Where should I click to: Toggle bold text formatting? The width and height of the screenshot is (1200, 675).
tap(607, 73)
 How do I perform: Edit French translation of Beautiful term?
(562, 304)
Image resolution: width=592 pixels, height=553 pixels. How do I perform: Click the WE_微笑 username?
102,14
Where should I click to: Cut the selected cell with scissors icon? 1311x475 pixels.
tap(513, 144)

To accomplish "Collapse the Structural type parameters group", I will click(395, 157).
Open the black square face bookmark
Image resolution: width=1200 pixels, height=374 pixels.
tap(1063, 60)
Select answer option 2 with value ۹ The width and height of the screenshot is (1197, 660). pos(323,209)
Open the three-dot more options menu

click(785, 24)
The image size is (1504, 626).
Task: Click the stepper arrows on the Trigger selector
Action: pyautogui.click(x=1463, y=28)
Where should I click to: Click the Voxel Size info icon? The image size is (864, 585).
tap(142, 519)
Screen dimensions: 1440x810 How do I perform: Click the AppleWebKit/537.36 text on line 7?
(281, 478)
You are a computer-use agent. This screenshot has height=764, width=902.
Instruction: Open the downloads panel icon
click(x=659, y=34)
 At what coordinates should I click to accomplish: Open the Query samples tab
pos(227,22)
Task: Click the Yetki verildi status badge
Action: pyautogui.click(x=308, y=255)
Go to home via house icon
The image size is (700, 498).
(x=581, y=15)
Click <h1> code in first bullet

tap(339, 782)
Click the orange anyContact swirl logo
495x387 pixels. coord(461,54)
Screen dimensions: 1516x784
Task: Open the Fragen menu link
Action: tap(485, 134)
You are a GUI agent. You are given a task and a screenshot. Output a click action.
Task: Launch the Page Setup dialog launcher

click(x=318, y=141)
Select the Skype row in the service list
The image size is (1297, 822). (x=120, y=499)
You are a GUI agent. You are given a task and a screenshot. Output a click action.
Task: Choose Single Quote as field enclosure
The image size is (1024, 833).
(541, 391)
§ §
### [What the task asks]
Write the entries out again verbatim, every one of them.

### [Reply]
Where should I click to: Toggle bold text formatting? The width and height of the screenshot is (1200, 675).
tap(607, 73)
 How do I perform: Edit French translation of Beautiful term?
(562, 304)
Image resolution: width=592 pixels, height=553 pixels. How do I perform: Click the WE_微笑 username?
102,14
Where should I click to: Cut the selected cell with scissors icon? 1311x475 pixels.
tap(513, 144)

To accomplish "Collapse the Structural type parameters group", I will click(395, 157).
Open the black square face bookmark
Image resolution: width=1200 pixels, height=374 pixels.
tap(1063, 60)
Select answer option 2 with value ۹ The width and height of the screenshot is (1197, 660). pos(323,209)
Open the three-dot more options menu

click(785, 24)
The image size is (1504, 626).
Task: Click the stepper arrows on the Trigger selector
Action: pyautogui.click(x=1463, y=28)
Where should I click to: Click the Voxel Size info icon? The image size is (864, 585).
tap(142, 519)
Screen dimensions: 1440x810 How do I perform: Click the AppleWebKit/537.36 text on line 7?
(281, 478)
You are a computer-use agent. This screenshot has height=764, width=902.
Instruction: Open the downloads panel icon
click(x=659, y=34)
 At what coordinates should I click to accomplish: Open the Query samples tab
pos(227,22)
Task: Click the Yetki verildi status badge
Action: pyautogui.click(x=308, y=255)
Go to home via house icon
The image size is (700, 498).
(x=581, y=15)
Click <h1> code in first bullet

tap(339, 782)
Click the orange anyContact swirl logo
495x387 pixels. coord(461,54)
Screen dimensions: 1516x784
Task: Open the Fragen menu link
Action: tap(485, 134)
You are a GUI agent. You are given a task and a screenshot. Output a click action.
Task: Launch the Page Setup dialog launcher

click(x=318, y=141)
Select the Skype row in the service list
The image size is (1297, 822). (x=120, y=499)
You are a GUI agent. You are given a task and a screenshot. Output a click action.
Task: Choose Single Quote as field enclosure
The image size is (1024, 833).
(541, 391)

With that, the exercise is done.